I came out this week.. but I'm married, trapped & living a lie

b_l_u_e_b_e_l_l_
Community Member

I posted somewhere here about a year ago... about the idea of knowing I'm gay.. but trapped in a marriage with small children.

I came out this week.... to my oldest friend...to my therapist... and to another health professional.

They have all been super supportive and told me I have their support no matter what i do. The implications of leaving this marriage are huge though. I do love my husband and kids... I don't want to hurt anyone purely to pursue my own sexuality.

I've known for a long time .... but denied it and put it down to trauma experiences as a kid. But I've loved the same woman for 20 years... she's my soulmate. We can't be together... she will never come out even though she feels the same.

I'm living a lie. I can't imagine leaving my life as I know it behind. But I also can't fathom the idea of living out this lie for the rest of my life.

I have severe depression as it is... and right now my head is such a mess. I guess after all these years I just had to finally be honest with someone.

Thanks for listening...

21 Replies 21

Hey Esti,

really glad to hear such positivity in your posts. Glad you did the big move, keep yourself really busy for the next few weeks - that's what I did! I've now been on my own for 3.5 months and have only had a handful of really sad moments where I'm on my own.

There's a new gym opening up near me, and I've signed up to start at the beginning of March, so plan to go regularly, and also for those moments where I'm sitting at home on my own feeling sad. Get out and do stuff to take the mind off things!

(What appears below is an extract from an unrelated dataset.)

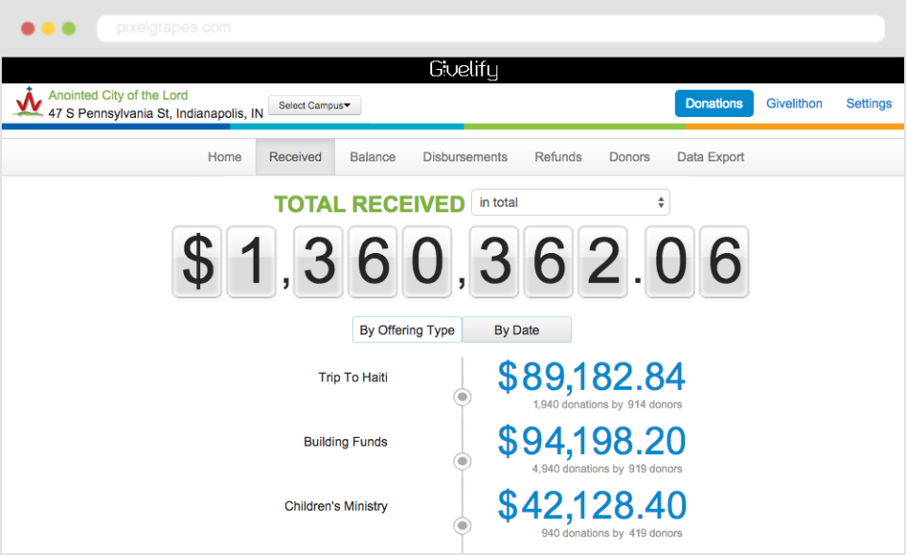This screenshot has width=906, height=555.
Task: Switch to the Disbursements tab
Action: [464, 157]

Hope you have been well! Enjoy the freedom of having to worry about where and when you are going somewhere. No doubt your kids will come to realise that you are happier now, they will see the difference.

take care my friend!

Daz

Hey b.l.u.e.b.e.l.l.

The other guys have commented on sexuality and talked about their story, but what stood out for me is that maybe what happened when you were young has had more of an impact than you realise. Especially on your emotional health and well being. I don't want to talk for you, or assume it has, but maybe if I just let you know that there are thousands of people who have walked that intersection of where sexuality meets that particular awful thing. It just gnaws at you doesn't it.

I don't know if you can relate, but people in the Catholic faith have ignorantly insinuated to me that I am only a lesbian as a perverted consequence of what happened to me when I was little.

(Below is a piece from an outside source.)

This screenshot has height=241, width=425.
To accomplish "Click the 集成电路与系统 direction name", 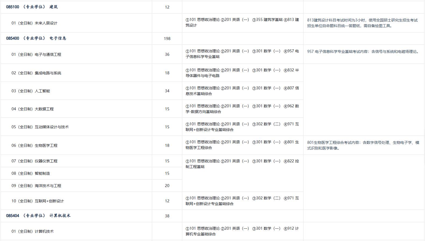I will 36,73.
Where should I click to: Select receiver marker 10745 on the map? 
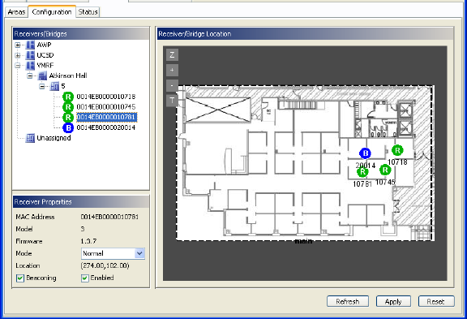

I am telling you now, that I will not accept that all that I am, and that beautiful resonance that I felt with someone, is merely a perverted, biological hijacking, that given other circumstances, I would be 'normal'.

Women are my home. And it just feels right. It absolutely terrifed me how deeply I fell in love with one women. It was so scary, and it did trigger childhood memories that were so, so, so hard to navigate. She simply just did not understand my intersection.

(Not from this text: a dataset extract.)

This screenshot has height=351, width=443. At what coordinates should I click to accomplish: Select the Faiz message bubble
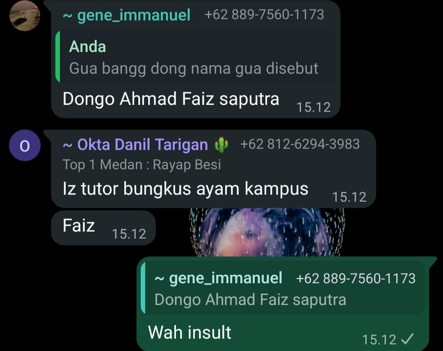click(103, 227)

It's such a pity there isn't any groups for gals in Sydney. The guys have samsn and apparently Craig is absolutely amazing, had a horrific life, and this is the one question that he gets asked the most. Amazing isn't it, out of all the complexity this issue had. Am I gay because of what happened? People torture themselves over this, and live their entire lives not feeling like they can let go, and enjoy a connection, without the horrible thoughts and constant questions in their minds. It feels like a life sentence doesn't it.

I know I haven't helped. But just wanted you to know, that this is a very very very very common problem, and it keeps people ashamed and closeted for decades, never able to fall in love. Don't travel that journey alone, reach out.

I really hope you find a counsellor that understands these complex and confusing issues.